Binge alcohol drinking elicits persistent negative affect in mice.

Cessation from chronic alcohol abuse often produces a dysphoric state that can persist into protracted withdrawal. This dysphoric state is theorized to function as a negative reinforcer that maintains excessive alcohol consumption and/or precipitates relapse in those struggling to abstain from alcohol. However, we know relatively little regarding the impact of cessation from binge drinking on behavioral measures of negative affect and related neurobiology. Male C57BL/6J mice were given access to unsweetened 20% alcohol for 6 weeks under modified Drinking-in-the-dark procedures, followed by behavioral testing beginning either 1 or 21 days into withdrawal.
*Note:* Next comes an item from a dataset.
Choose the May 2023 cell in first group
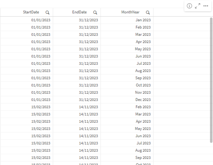143,49
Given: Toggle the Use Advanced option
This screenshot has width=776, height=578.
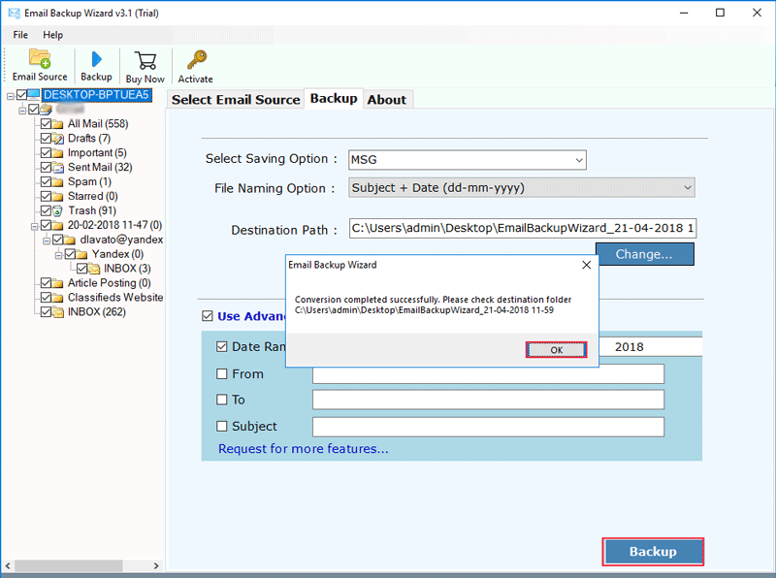Looking at the screenshot, I should pyautogui.click(x=208, y=315).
Mice were administered a behavioral test battery consisting of: the elevated plus maze, light/dark box, novel object test, marble burying test, Porsolt forced swim test and sucrose preference test to assess anxiogenic and depressive signs. Egr1 immunostaining was used to quantify cellular activity within the central nucleus of the amygdala (CEA), basolateral amygdala (BLA), bed nucleus of the stria terminalis (BNST), and the nucleus accumbens (Acb) shell (AcbSh) and core (AcbC). Compared to water controls, alcohol-drinking mice exhibited higher indices of emotionality in the majority of behavioral assays. The hyper-emotionality exhibited by binge drinking mice was apparent at both withdrawal time-points and correlated with higher Egr1+ cell counts in the CEA and BNST, compared to controls. These data show that affective symptoms emerge very early after cessation of binge drinking and persist into protracted withdrawal. A history of binge drinking is capable of producing enduring neuroadaptations within brain circuits mediating emotional arousal.